(TASK INPUT)
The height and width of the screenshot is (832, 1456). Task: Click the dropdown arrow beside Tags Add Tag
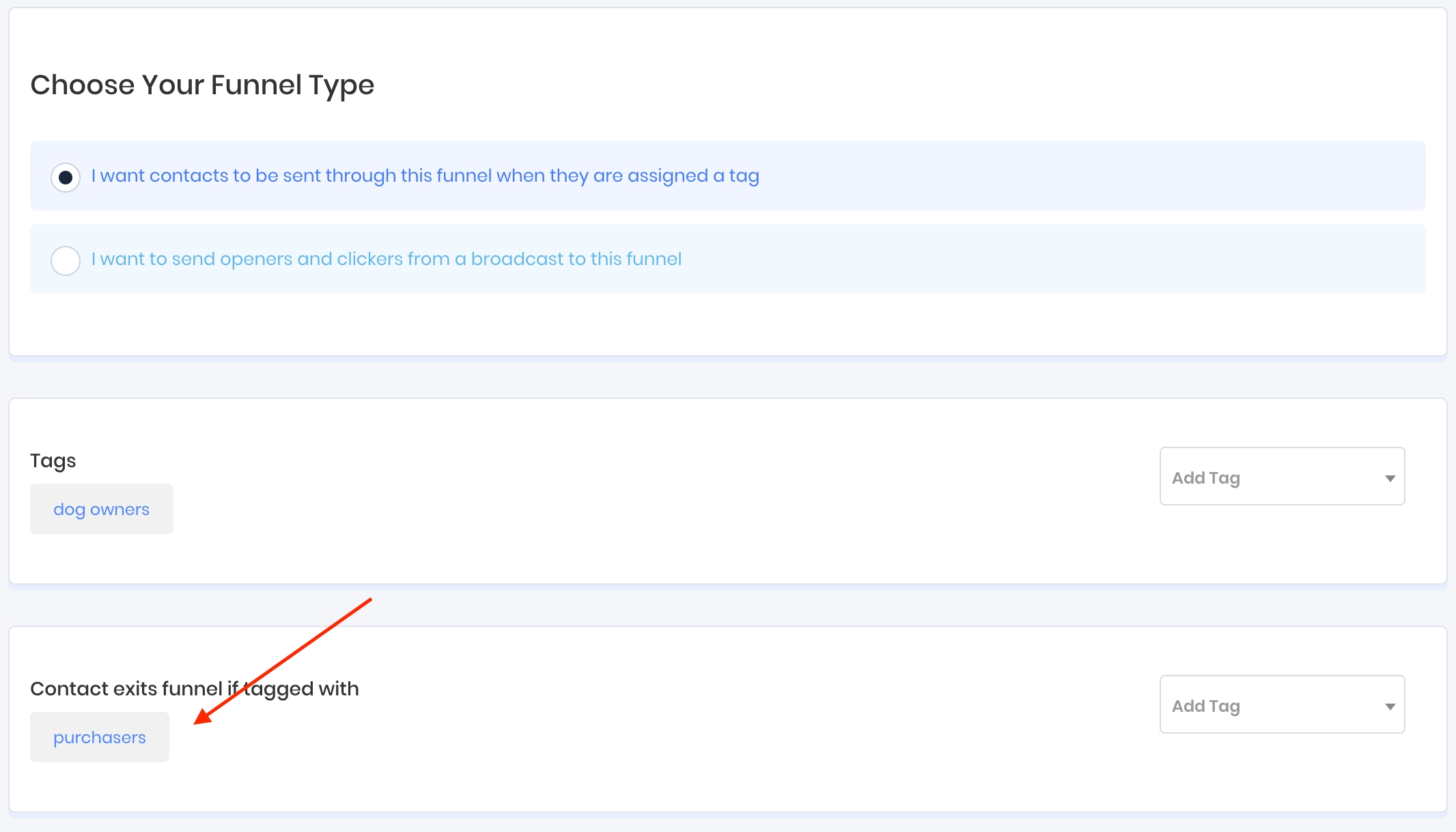pos(1390,478)
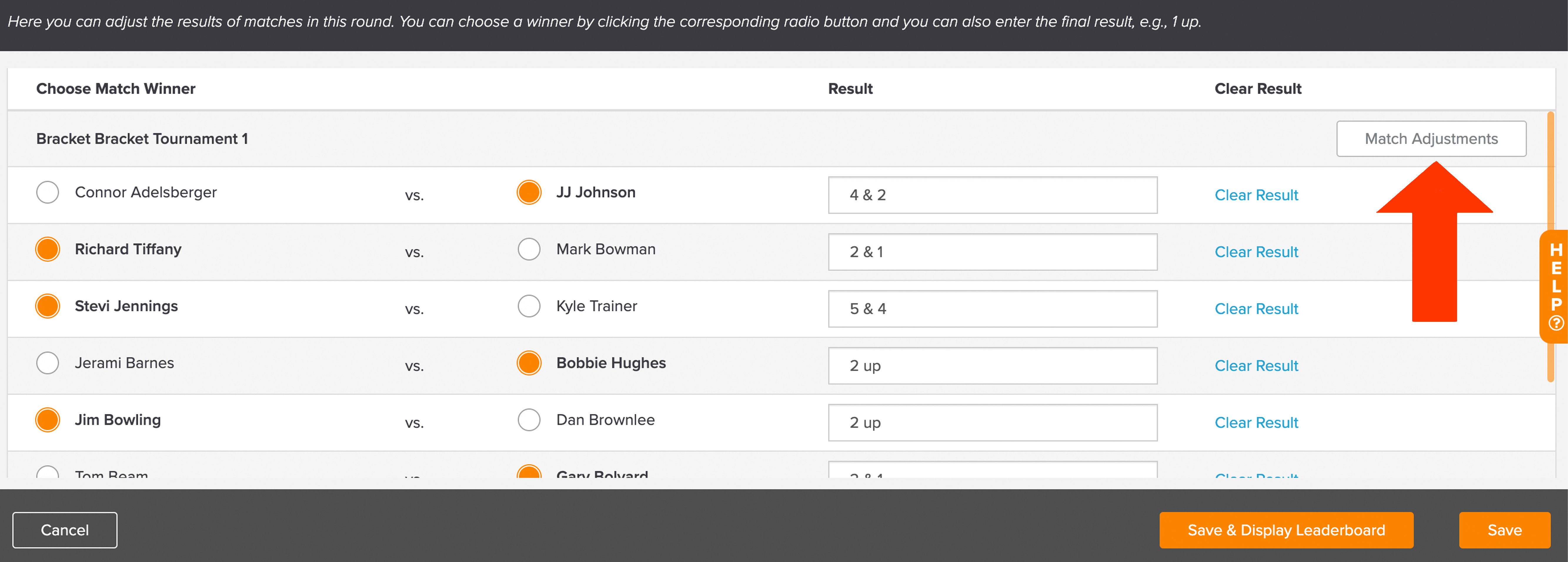This screenshot has width=1568, height=562.
Task: Open the orange HELP side tab
Action: click(1554, 286)
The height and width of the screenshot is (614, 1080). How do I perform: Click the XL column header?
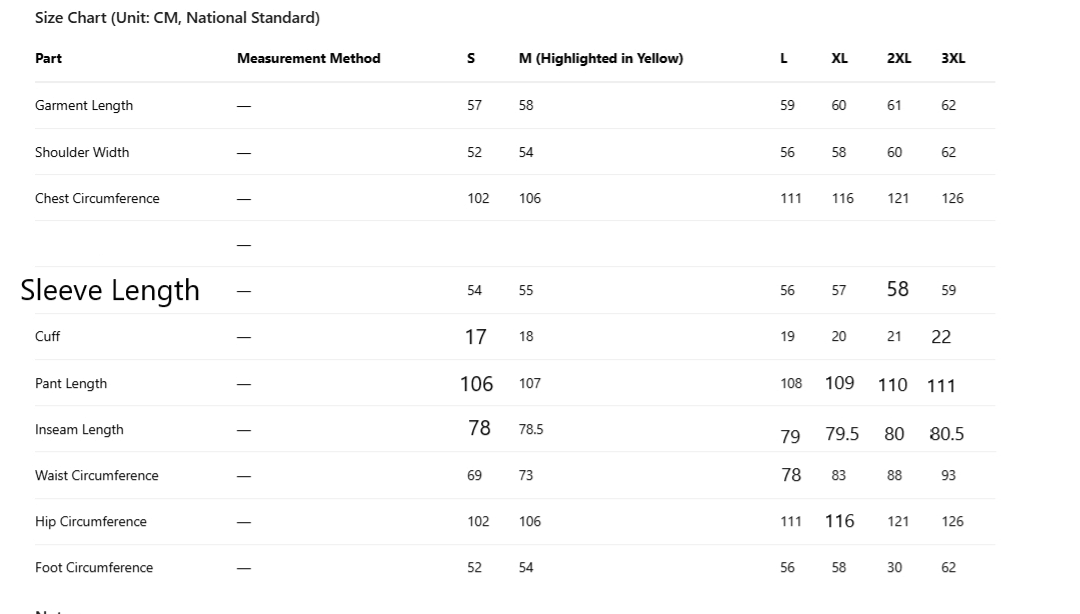[839, 59]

(REQUIRED TASK)
Quote each row above verbatim, with the pictures omitted.

(TASK RESULT)
The height and width of the screenshot is (832, 1456). Task: Click the dropdown arrow beside Tags Add Tag
pos(1390,478)
This screenshot has width=1568, height=562.
Task: Open the orange HELP side tab
Action: click(1554, 286)
The height and width of the screenshot is (614, 1080). How do I perform: Click the XL column header?
[839, 59]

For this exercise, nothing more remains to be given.